Grupo ACI: Fala-se com freqüência também do
“sacerdócio feminino”. De fato existe nos Estados Unidos um movimento
que pretende e exige o sacerdócio e a ordenação de bispas mulheres, e
que afirmam ter recebido tal mandato dos sucessores dos Apóstolos.
Cardeal Piacenza: A Tradição Apostólica, neste
sentido, é de uma claridade absolutamente inequívoca. A grande e
ininterrupta Tradição eclesiástica sempre reconheceu que a Igreja não
recebeu de Cristo o poder de conferir a ordenação às mulheres.
Qualquer outra reivindicação tem o sabor da auto-justificação e é,
histórica e dogmaticamente, infundada. Em qualquer sentido, a Igreja não
pode “inovar” simplesmente porque não tem o poder para fazê-lo neste
caso. A Igreja não tem um poder superior ao de Cristo!
Onde vemos comunidades não católicas guiadas por mulheres, não
devemos nos maravilhar porque onde não é reconhecido o sacerdócio
ordenado, a guia obviamente é confiada a um fiel leigo e, em tal caso,
que diferença existe se esse fiel for homem ou mulher? A preferência de
um sobre outro seria só um dado sociológico e portanto mutável, em
evolução. Se fossem apenas homens então seria discriminador. A questão
não é entre homens e mulheres mas entre fiéis ordenados e fiéis leigos, e
a Igreja é hierárquica porque Jesus Cristo a fundou assim. O Sacerdócio
ordenado, próprio da Igreja Católica e das Igrejas Ortodoxas, está
reservado aos homens e isto não é discriminação à mulher mas
simplesmente conseqüência da insuperável historicidade do evento da
Encarnação e da teologia paulina do corpo místico, no qual cada um tem
seu próprio papel e se santifica e produz fruto em coerência com o
próprio lugar. Se logo depois tudo isto for interpretado em chave de
poder, então estamos completamente fora do caminho, porque na Igreja só a
Beata Virgem Maria é “onipotência suplicante”, como nenhum outro o é,
pelo qual uma mulher é bastante mais poderosa que São Pedro. Mas Pedro e
a Virgem têm papéis diferentes e ambos essenciais. Eu escutei muito
isto também em não poucos ambientes da Comunhão anglicana.

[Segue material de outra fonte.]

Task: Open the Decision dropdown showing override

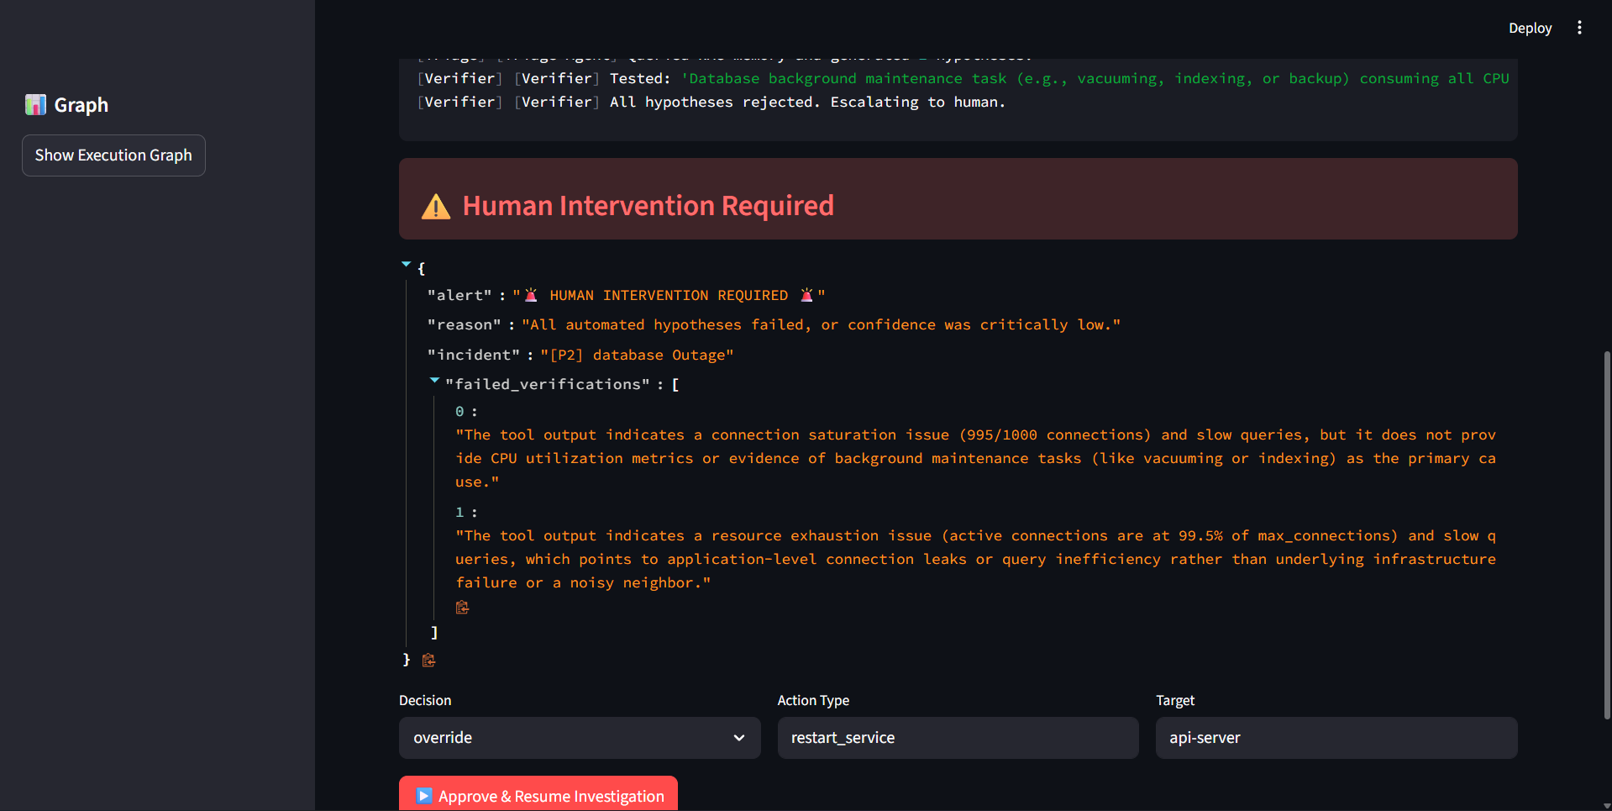Action: [x=580, y=738]
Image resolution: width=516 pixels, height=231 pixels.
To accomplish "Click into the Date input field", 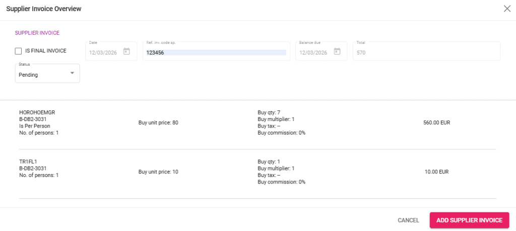I will (x=104, y=52).
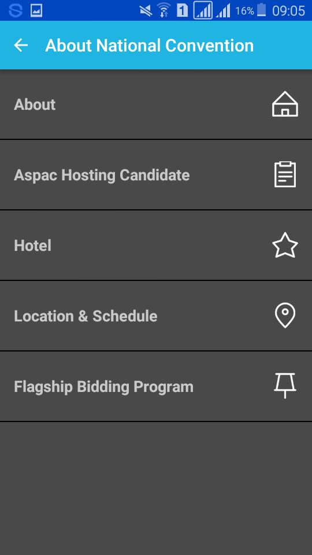
Task: Open Location & Schedule item
Action: click(x=156, y=316)
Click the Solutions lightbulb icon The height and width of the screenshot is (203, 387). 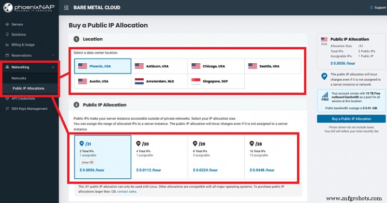pos(6,34)
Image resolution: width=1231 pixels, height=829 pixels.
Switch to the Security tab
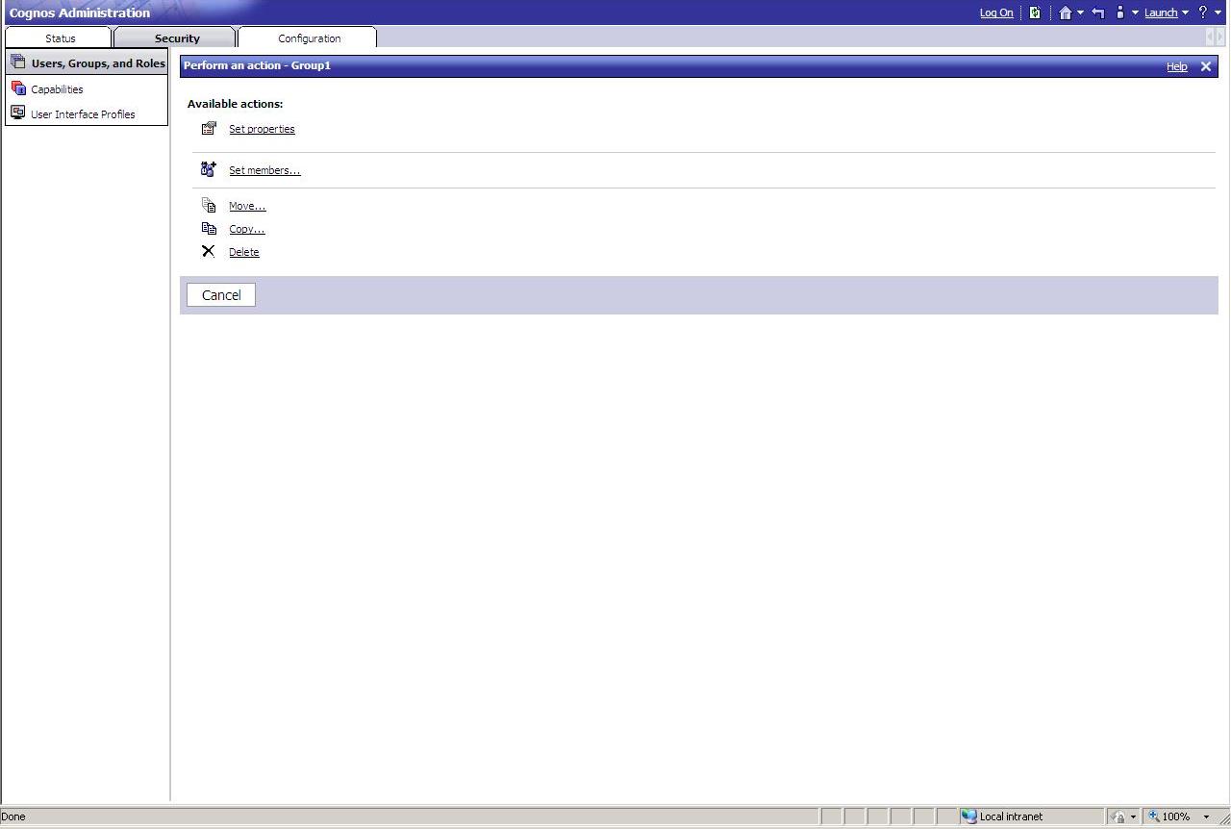177,38
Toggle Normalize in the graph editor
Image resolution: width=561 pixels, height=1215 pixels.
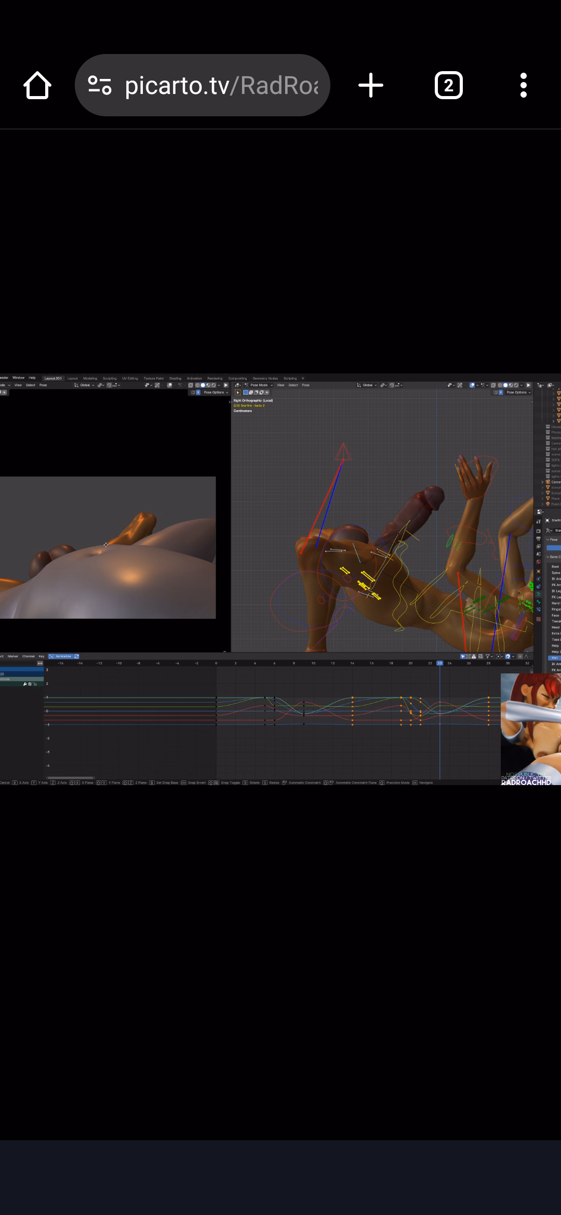tap(63, 656)
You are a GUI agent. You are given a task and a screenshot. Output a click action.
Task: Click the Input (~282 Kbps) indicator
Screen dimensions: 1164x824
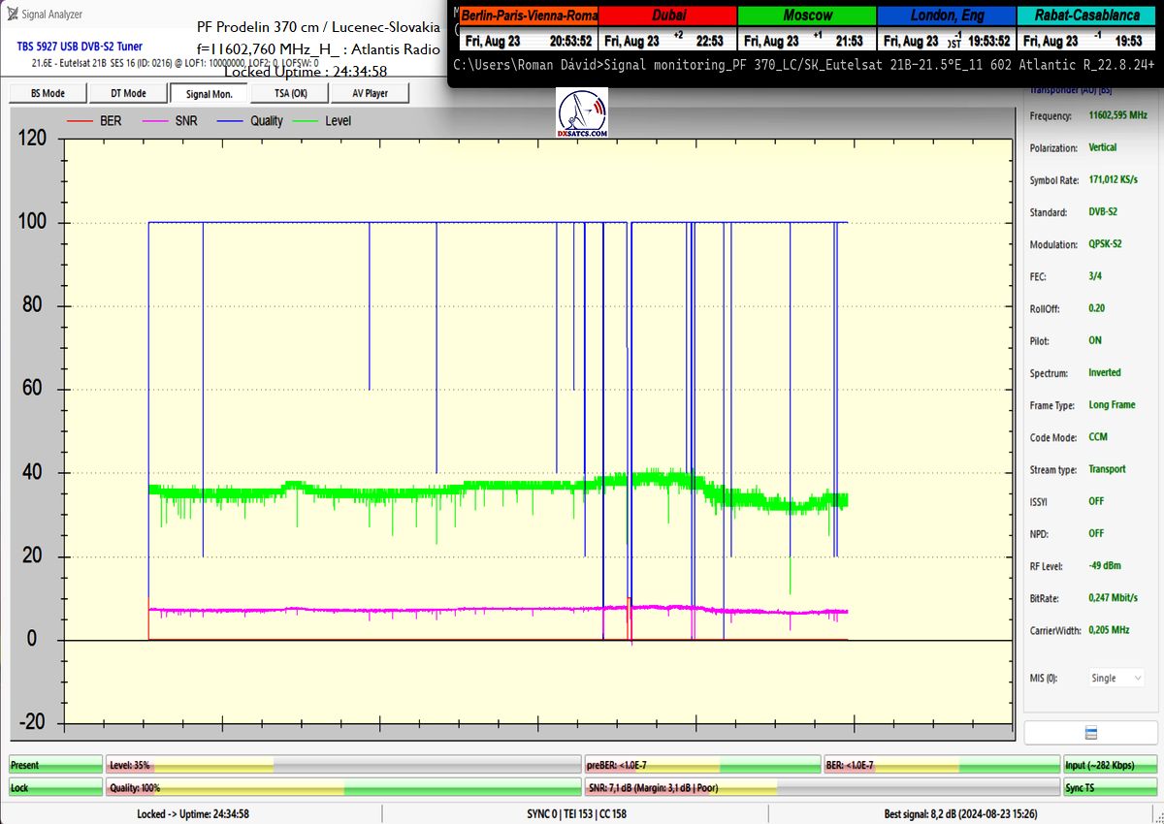click(1111, 766)
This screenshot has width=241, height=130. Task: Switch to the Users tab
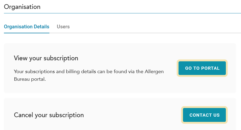pyautogui.click(x=63, y=27)
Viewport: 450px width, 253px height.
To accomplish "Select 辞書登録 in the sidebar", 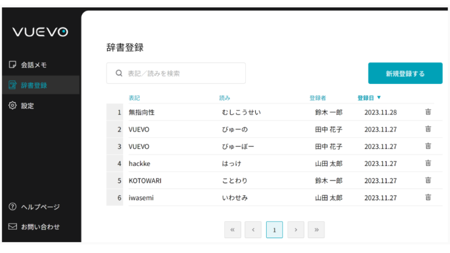I will tap(33, 85).
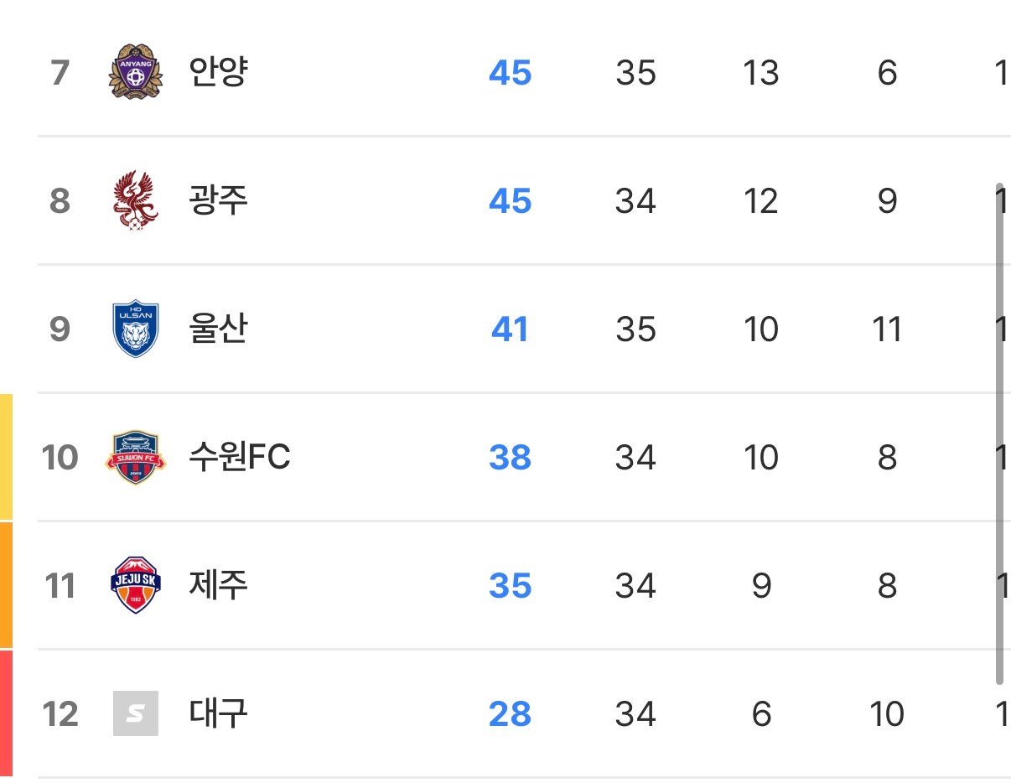The height and width of the screenshot is (783, 1011).
Task: Open team page for 안양
Action: pos(219,73)
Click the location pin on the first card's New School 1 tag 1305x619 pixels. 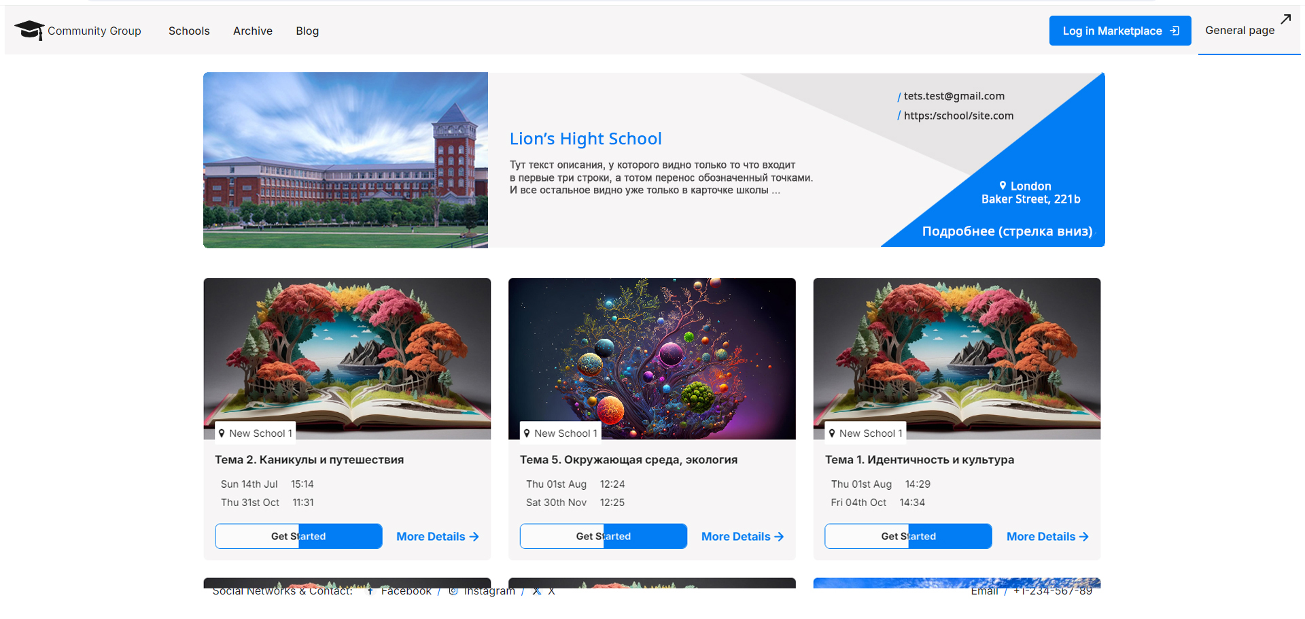coord(222,433)
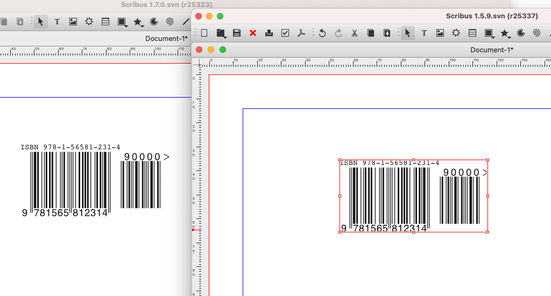The image size is (551, 296).
Task: Click the Print document icon
Action: pos(269,33)
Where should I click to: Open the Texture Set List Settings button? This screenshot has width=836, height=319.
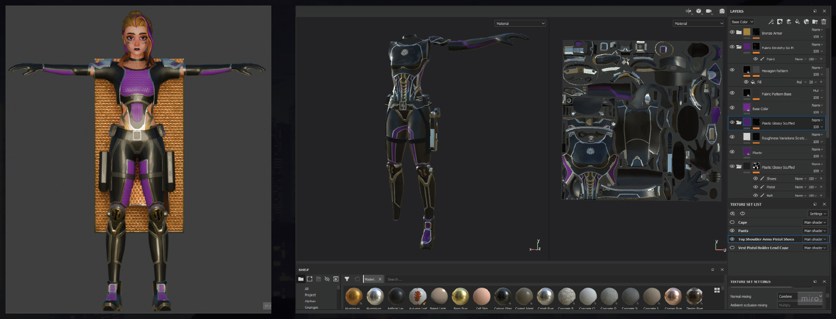coord(817,214)
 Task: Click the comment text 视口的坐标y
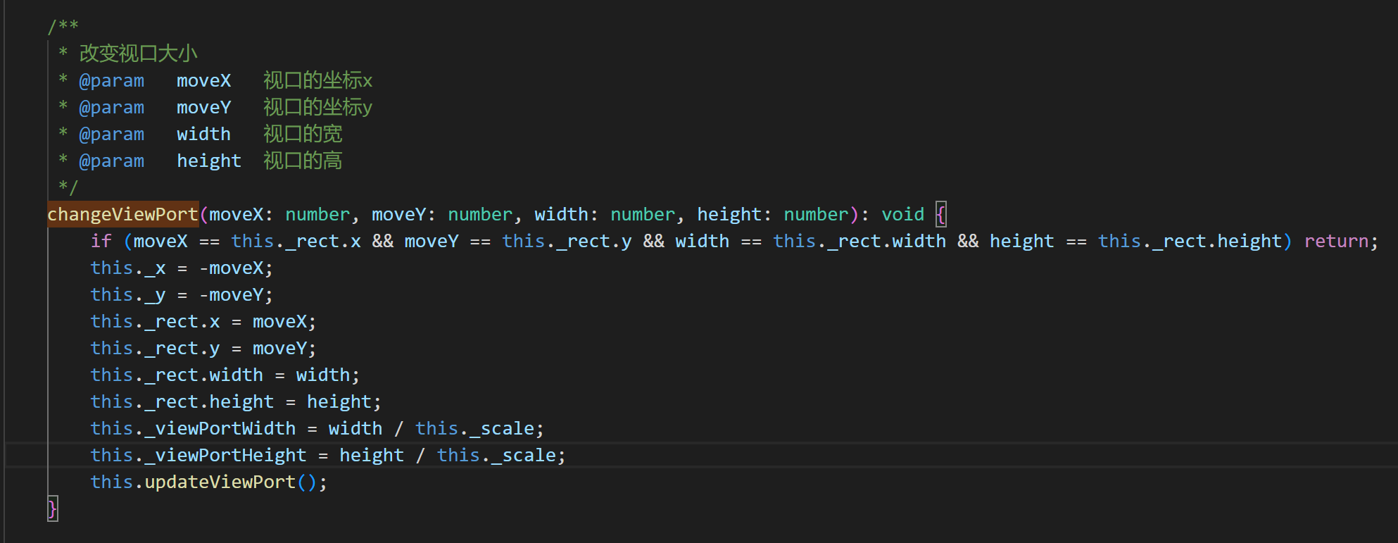(317, 107)
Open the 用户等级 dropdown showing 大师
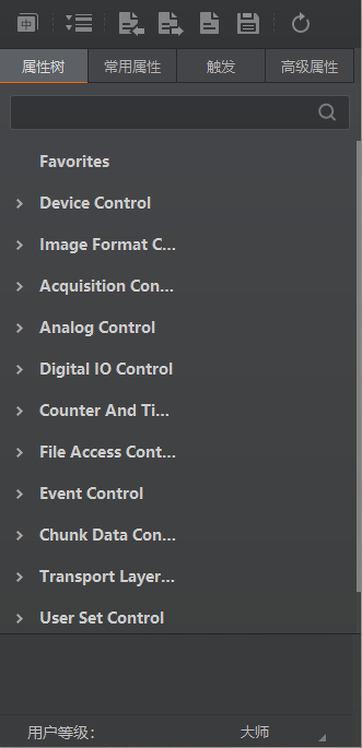Image resolution: width=362 pixels, height=748 pixels. tap(283, 732)
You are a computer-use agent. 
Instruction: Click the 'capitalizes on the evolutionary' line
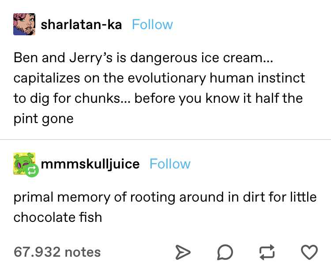point(159,78)
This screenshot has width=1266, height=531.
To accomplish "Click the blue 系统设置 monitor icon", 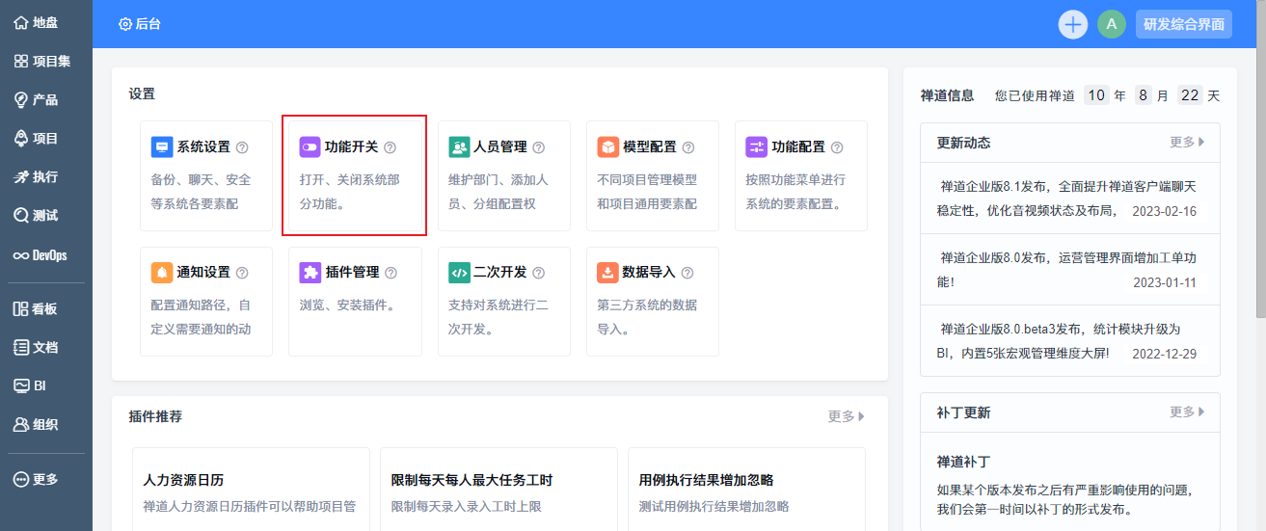I will coord(162,147).
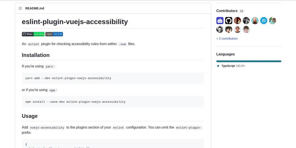
Task: Click the blue 'm' logo contributor avatar
Action: coord(264,21)
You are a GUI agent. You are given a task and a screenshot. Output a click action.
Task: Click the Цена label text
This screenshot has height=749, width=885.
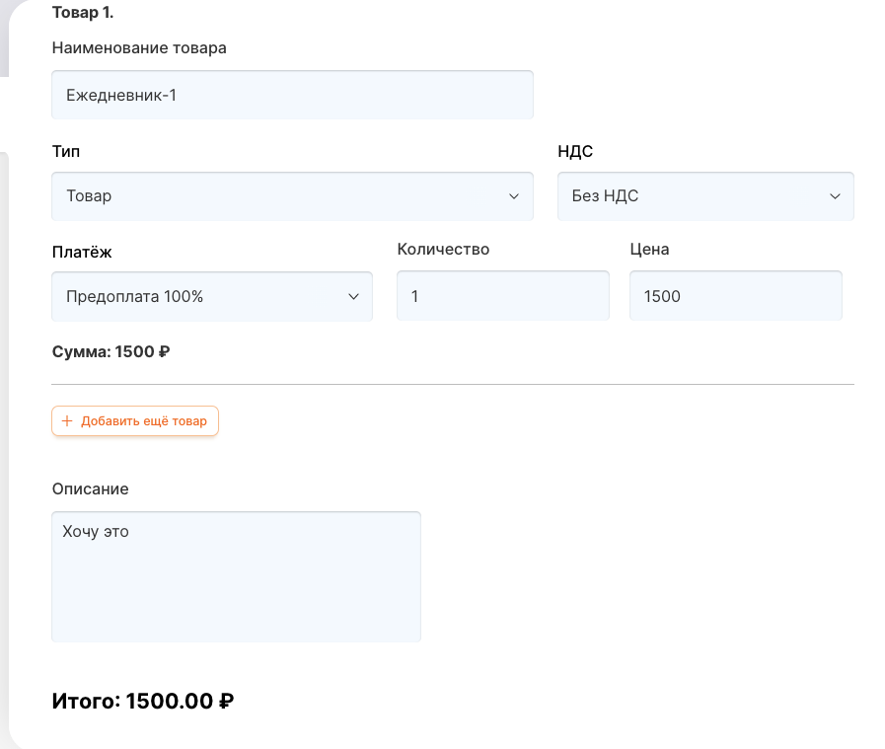(649, 250)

Grupo ACI: Do ponto de vista das cifras e da
qualidade, como aparece a Igreja Católica hoje, em comparação com seu
passado recente, e como se vê no futuro?
Cardeal Piacenza: Em geral, a Igreja Católica está
crescendo no mundo, sobre tudo graças à enorme contribuição dos
continentes asiático e africano. Essas jovens Igrejas aportam sua
fundamental contribuição em ordem à frescura da fé. Nas últimas décadas
–se me concede a expressão– estivemos jogando rugby com a fé, colidindo,
e às vezes machucando-nos muito, e ao final ninguém chegou a lugar
nenhum. Houve e há problemas na Igreja, mas é necessário olhar para
frente com grande esperança! Nem tanto em nome de um ingênuo ou
superficial otimismo, mas em nome da magnífica esperança que é Cristo,
concretizada na fé cada um, na santidade de cada um e na perene
autêntica reforma da Igreja. Se o grande evento do Concílio Ecumênico
Vaticano II foi um vento do Espírito que entrou pelas janelas da Igreja
abertas ao mundo, é necessário reconhecer que, com o Espírito, entrou
também não pouco vento mundano, gerou-se uma corrente e as folhas voaram
pelos ares. Está tudo, nada se perdeu, entretanto é necessário, com
paciência, voltar a pôr ordem. Ordena-se sobre tudo afirmando com força o
primado de Cristo Ressuscitado, presente na Eucaristia. Há uma grande
batalha pacífica a ser feita e é a da Adoração eucarística perpétua,
para que o mundo inteiro faça parte de uma rede de oração que, unida ao
Santo Rosário, vivido como ruminação dos mistérios salvíficos de Cristo,
junto a Maria, seja gerado e desenvolvido um movimento de reparação e
penetração. Sonho com um tempo próximo no qual não exista uma só diocese
na qual não haja uma igreja ou pelo menos uma capela na qual dia e
noite se adore o Amor sacramentado. O Amor deve ser amado! Em cada
diocese, e melhor ainda se também em cada cidade e povoado, houvesse
mãos elevadas ao céu para implorar uma chuva de misericórdia sobre
todos, próximos e longínquos, então tudo mudaria. Recordam o que
acontecia quando Moisés tinha as mãos elevadas e o que acontecia quando
as deixava cair? Jesus veio para trazer o fogo e seu desejo é que arda
em todo lugar para exista a civilização do amor.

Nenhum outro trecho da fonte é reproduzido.